From 032a4850c4ec775918d4f5bf1b2e8c32b6a55123 Mon Sep 17 00:00:00 2001
From: Jeehoon Kang <jeehoon.kang@sf.snu.ac.kr>
Date: Tue, 9 Jan 2018 07:17:07 +0900
Subject: [PATCH] Prove deque returns the right values

---
 text/2018-01-07-deque-proof.md | 116 +++++++++++++++++++++++++++++----
 1 file changed, 104 insertions(+), 12 deletions(-)

diff --git a/text/2018-01-07-deque-proof.md b/text/2018-01-07-deque-proof.md
index ffd8551..745fc85 100644
--- a/text/2018-01-07-deque-proof.md
+++ b/text/2018-01-07-deque-proof.md
@@ -498,21 +498,39 @@ those conditions.

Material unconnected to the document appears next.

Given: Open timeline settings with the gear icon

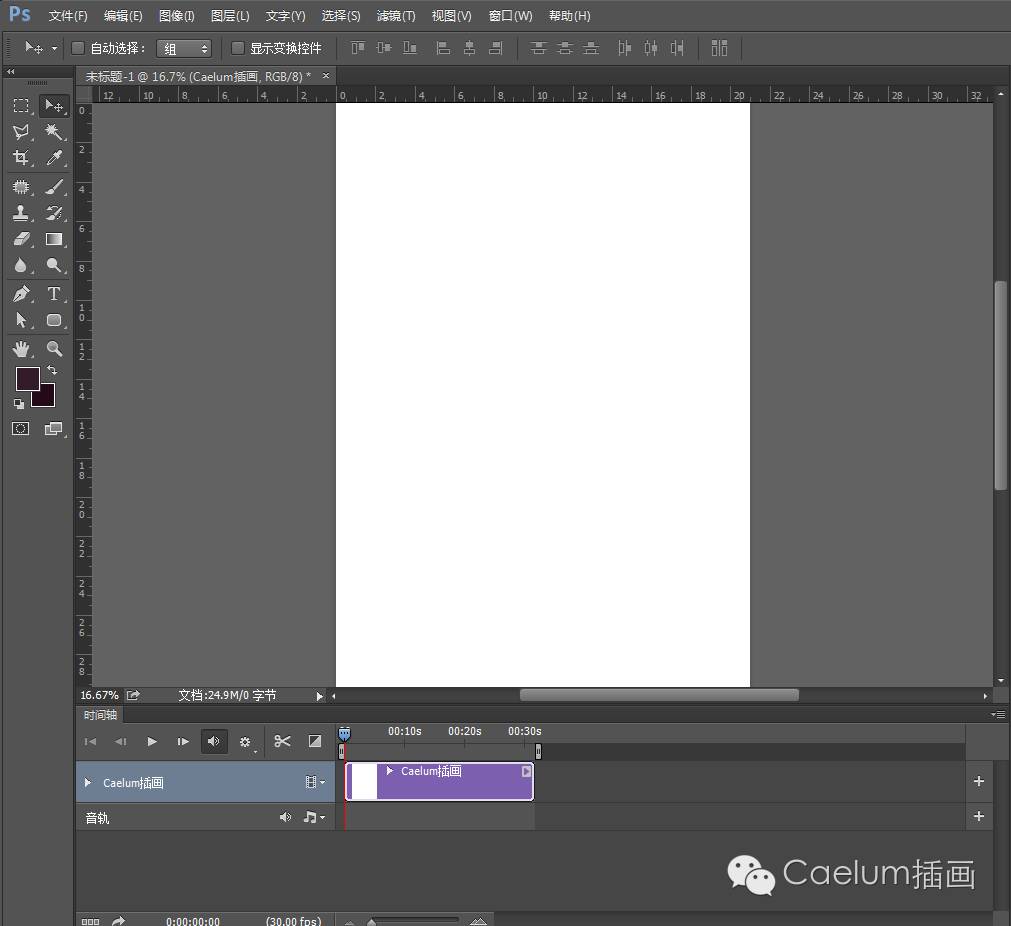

We prove for each case of `I_i`.
 
   Quite obvious.
 
-- Case 2: `I_i` is `pop()` no taking the irregular path.
+- Case 2: `I_i` is `pop()` taking the regular path.
 
   Let `x` and `y` be the values `I_i` read from `bottom` at `'L201` and `top` at `'L204`,
   respectively. Then we have `x = b_i`, as `bottom` is modified only by the writer. Since `I_i` is
-  not taking the irregular path, we have `y+2 <= x`. We also prove `t_i <= y+1`. Consider the
-  invocation `I` that writes `y+2` to `top`, if exists. (Otherwise, `t_i <= y+1` should obviously
-  hold.) If `I` is `pop()`, then `I` should be linearized after `I_i` thanks to the coherence of
-  `top`; if `I` is `steal()`, by the synchronization of the SC fences from `I_i` to `I` via `top`,
-  `I` should load a value that is coherence-after-or `WL_j` from `bottom`, where `j` is such an
-  index that `I_i = O_j`. Thus `I` is linearized after `I_i`, and `t_i <= y+1` holds.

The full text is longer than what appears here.